Figure 8. Schematic diagram illustrating how the PSCs may participate in a vicious circle amplifying necrotic PAC death in AP.

In the PACs the initial damage leading to AP may be caused by a combination of fatty acids (FA) and ethanol or by certain bile acids (for example, TLC‐S). These agents generate excessive Ca²⁺ signals in the PACs causing mitochondrial depolarization and therefore reduced mitochondrial ATP production (Gerasimenko et al. 2014). The excessive Ca²⁺ signals also cause intracellular trypsin activation. Necrosis in at least a proportion of PACs follows, releasing activated proteases, including trypsin and kallikrein into the interstitial fluid.
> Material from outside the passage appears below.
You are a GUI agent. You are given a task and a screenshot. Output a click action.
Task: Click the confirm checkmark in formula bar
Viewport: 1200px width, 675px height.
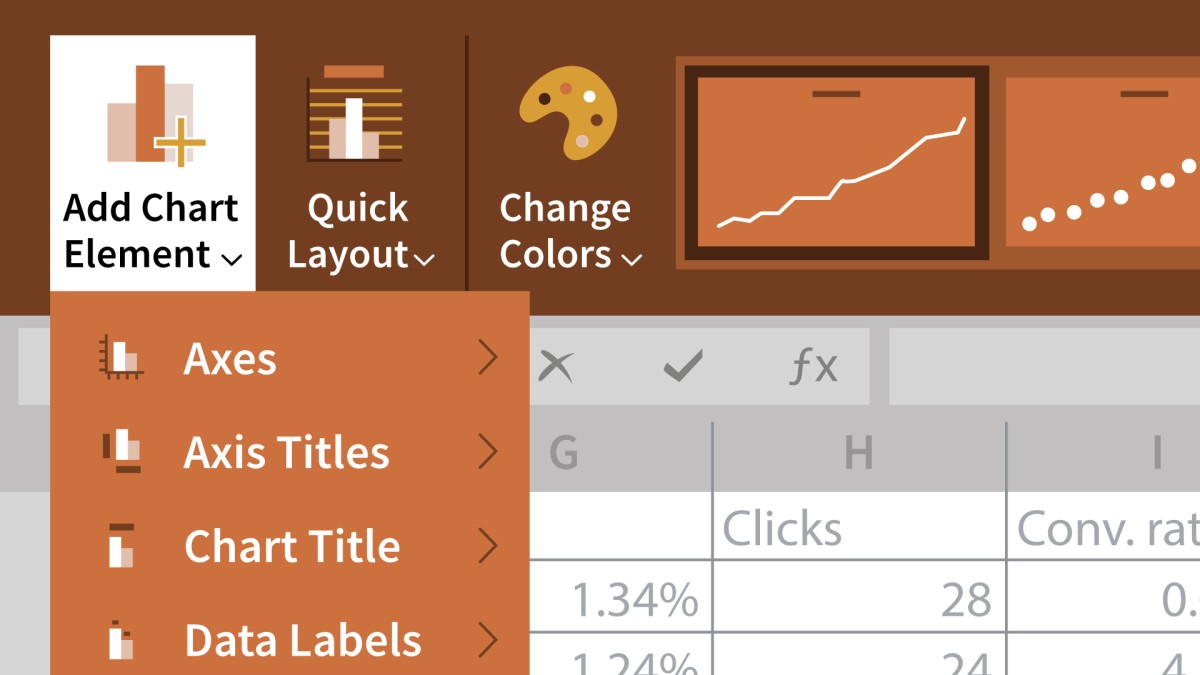[683, 367]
Kallikrein catalyses the formation of BK from bradykininogen and BK in turn acts on PSCs to generate Ca²⁺ signals. Trypsin acts in the same way. These actions would amplify the direct actions of certain bile acids (e.g. taurocholate) and possibly fatty acids and ethanol on the PSCs. In these cells, Ca²⁺ signals activate the enzyme NO synthase, thereby producing NO and this gas may diffuse into neighbouring PACs and there, by mechanisms not yet understood, promote the necrotic process. This will then lead to additional protease release, further stimulating the PSCs, generating a vicious circle.